Ahmed Mansour: “This Is an American Story, and It Took Someone Coming From Gaza to Tell It”

500 500 Boston Palestine Film Festival

Brooklyn, Inshallah chronicles the political campaign of the charismatic Palestinian Lutheran Pastor, Father Khader El-Yateem (“Father K”), who ran in the Democratic Primary for NY City Council in District 43 in 2017 as the first-ever Arab candidate. District 43 spans four neighborhoods including Bay Ridge, where many Arabs live. Ahmed Mansour, Palestinian filmmaker newly arrived from Gaza, told us how he stumbled upon this story and what its impact was, both on him personally and on the neighborhoods and communities where Father K campaigned.

BPFF: How were you able to leave Gaza and come to the US to study? It’s rare.

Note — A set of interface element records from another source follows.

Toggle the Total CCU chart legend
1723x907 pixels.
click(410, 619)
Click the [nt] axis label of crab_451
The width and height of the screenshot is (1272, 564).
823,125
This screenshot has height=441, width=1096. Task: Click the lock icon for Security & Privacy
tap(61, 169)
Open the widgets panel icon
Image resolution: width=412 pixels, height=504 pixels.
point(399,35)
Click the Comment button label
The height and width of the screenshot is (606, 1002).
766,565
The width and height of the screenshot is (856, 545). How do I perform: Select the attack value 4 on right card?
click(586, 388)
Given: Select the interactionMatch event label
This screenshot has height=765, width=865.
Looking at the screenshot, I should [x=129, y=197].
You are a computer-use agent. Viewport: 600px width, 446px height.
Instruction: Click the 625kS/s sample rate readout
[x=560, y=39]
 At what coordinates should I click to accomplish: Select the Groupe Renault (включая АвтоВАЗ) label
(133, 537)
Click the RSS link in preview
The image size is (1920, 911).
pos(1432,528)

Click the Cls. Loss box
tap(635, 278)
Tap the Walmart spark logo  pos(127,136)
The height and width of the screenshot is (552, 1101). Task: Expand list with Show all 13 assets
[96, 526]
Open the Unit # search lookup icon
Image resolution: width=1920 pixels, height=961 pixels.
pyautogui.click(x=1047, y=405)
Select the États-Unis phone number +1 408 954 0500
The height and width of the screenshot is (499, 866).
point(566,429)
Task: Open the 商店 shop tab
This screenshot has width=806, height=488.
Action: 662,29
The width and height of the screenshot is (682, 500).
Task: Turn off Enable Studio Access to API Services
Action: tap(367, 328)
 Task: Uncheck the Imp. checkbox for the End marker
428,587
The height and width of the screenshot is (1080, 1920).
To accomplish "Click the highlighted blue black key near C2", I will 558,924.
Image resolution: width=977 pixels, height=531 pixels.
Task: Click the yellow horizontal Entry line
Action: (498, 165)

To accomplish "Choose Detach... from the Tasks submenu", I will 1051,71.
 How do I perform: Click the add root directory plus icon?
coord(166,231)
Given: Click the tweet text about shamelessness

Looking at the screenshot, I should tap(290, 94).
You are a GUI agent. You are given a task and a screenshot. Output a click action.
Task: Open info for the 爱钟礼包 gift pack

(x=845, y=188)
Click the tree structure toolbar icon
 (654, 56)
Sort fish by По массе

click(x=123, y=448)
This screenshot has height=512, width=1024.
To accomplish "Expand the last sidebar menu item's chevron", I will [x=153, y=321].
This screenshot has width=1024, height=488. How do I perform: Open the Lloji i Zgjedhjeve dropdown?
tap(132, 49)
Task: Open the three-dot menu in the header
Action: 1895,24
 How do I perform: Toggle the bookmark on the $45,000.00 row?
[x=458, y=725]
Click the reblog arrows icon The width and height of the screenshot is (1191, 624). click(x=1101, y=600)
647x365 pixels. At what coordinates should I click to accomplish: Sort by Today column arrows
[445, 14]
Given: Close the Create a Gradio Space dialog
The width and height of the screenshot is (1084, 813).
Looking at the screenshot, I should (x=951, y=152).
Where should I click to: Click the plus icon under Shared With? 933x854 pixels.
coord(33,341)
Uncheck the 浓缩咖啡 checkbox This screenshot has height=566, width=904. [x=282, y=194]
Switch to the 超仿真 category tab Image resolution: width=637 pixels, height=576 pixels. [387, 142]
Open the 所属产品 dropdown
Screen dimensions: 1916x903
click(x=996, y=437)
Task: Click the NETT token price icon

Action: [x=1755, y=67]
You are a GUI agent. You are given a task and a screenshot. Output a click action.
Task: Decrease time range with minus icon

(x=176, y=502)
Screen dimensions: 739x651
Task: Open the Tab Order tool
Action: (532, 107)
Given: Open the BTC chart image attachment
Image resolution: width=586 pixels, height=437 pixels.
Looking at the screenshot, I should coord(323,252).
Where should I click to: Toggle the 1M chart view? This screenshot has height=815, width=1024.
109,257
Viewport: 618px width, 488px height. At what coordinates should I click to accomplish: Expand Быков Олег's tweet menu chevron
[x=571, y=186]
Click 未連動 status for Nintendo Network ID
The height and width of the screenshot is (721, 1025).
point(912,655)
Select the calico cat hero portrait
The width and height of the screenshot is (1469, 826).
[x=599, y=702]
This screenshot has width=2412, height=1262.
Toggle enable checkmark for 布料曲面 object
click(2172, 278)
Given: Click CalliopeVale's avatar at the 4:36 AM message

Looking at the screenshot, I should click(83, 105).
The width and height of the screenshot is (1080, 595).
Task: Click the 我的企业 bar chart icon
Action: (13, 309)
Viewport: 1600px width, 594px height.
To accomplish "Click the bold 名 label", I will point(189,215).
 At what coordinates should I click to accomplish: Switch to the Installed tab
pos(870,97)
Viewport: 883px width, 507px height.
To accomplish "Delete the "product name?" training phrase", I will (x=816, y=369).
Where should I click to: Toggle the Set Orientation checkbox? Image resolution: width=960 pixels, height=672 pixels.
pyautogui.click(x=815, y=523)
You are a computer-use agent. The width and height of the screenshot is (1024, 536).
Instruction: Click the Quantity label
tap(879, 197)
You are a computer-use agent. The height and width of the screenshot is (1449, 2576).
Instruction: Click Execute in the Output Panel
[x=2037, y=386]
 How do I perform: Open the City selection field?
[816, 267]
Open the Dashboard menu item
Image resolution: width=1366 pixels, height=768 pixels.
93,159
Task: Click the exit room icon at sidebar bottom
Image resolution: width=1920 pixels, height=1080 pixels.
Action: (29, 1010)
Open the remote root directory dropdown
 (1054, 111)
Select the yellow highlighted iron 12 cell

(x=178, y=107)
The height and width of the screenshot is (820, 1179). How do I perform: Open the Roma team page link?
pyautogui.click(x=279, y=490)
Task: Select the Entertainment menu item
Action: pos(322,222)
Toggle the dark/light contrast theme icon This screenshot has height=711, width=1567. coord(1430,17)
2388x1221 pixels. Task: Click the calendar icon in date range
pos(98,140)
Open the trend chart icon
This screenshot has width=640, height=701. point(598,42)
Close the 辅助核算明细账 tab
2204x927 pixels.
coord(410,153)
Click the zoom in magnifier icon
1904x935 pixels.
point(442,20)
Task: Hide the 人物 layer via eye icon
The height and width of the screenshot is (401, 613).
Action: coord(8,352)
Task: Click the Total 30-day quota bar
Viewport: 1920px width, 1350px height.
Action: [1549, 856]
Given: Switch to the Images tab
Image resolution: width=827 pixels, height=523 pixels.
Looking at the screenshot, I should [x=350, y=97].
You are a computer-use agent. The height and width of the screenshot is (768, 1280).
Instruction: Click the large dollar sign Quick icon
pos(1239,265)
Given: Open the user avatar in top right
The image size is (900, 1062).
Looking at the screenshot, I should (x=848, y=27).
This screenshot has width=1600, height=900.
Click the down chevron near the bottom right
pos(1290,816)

AM: It is. I was very fortunate to leave Gaza. It took me three years to get the permission from the Israelis to leave. I got three undergraduate scholarships to come to the US to Indiana University, but I lost all of them because of the siege on Gaza (closed border) and the wars. Those scholarships were mainly in the summer, and in Gaza we expect the Israelis to bomb Gaza during the summers, so I lost all the scholarships. In August 2015, I came on a literature program in NY. I contacted Gisha “Access” in Hebrew), a legal center in Israel that lobbies for students to be able to get Israeli permission to leave Gaza. They made it happen, and I was so grateful.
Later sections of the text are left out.